Featured Research

from universities, journals, and other organizations

Copy number variation found to cause rare kidney disease

Date:
August 26, 2010
Source:
Wellcome Trust
Summary:
Researchers have identified a rare form of kidney disease linked to a genetic mutation in the innate immune system. So far, the disease, which the researchers have named CFHR5 nephropathy, has been identified in over one hundred people, all of whom are of Cypriot descent, including some living in the UK. Symptoms include blood in the urine – both microscopic and, occasionally, visible – and progressive kidney malfunction.

A rare form of kidney disease linked to a genetic mutation in the innate immune system has been identified by researchers funded by the Wellcome Trust and the Medical Research Council.

Related Articles


So far, the disease, which the researchers have named CFHR5 nephropathy, has been identified in over one hundred people, all of whom are of Cypriot descent, including some living in the UK. Symptoms include blood in the urine -- both microscopic and, occasionally, visible -- and progressive kidney malfunction.

Under current guidelines, the presence of blood in the urine, when not accompanied by traces of protein, urinary tract abnormalities or impairment to the kidneys, is considered benign and is not investigated further. However, in a study published in The Lancet, researchers from Imperial College London and UCL (University College London) show that in rare cases, it can be symptom of this progressive, chronic kidney disease.

The researchers, working with colleagues in Cyprus, identified an inherited kidney disorder caused by a copy number variation of the gene CFHR5. Copy number variations are large chunks of DNA either duplicated or deleted from our genes when passed down to children. CFHR5 is involved in the production of proteins used by the complement system, a key component of the body's innate immune response.
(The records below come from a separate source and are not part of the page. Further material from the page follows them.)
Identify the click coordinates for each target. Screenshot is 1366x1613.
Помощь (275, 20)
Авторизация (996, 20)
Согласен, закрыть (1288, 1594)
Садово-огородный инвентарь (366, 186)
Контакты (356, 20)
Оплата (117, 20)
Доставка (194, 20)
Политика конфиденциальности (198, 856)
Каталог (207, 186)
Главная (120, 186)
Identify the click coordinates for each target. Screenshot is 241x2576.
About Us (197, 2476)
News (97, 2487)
The mutation was found in twenty-six individuals from eleven families. All were of Cypriot ancestry. The researchers believe the mutation dates back to a single common ancestor over sixteen generations ago.

"We believe this mutation accounts for a significant proportion of kidney disease in the Cypriot population, both on the island itself and worldwide," says Dr Matthew Pickering, a Wellcome Trust Senior Fellow at Imperial College London. "It is a potentially serious disease, but easily detectable from a simple DNA or blood test."

Although scientists do not yet fully understand how the mutation leads to disease, the researchers believe that the findings should help them provide effective genetic counselling to families affected by the condition.

"People who carry just one copy of the genetic mutation will almost certainly develop the condition," says Professor Patrick Maxwell from UCL. "Now that we know the mutation responsible, we are in a position to offer genetic counselling to parents considering having children."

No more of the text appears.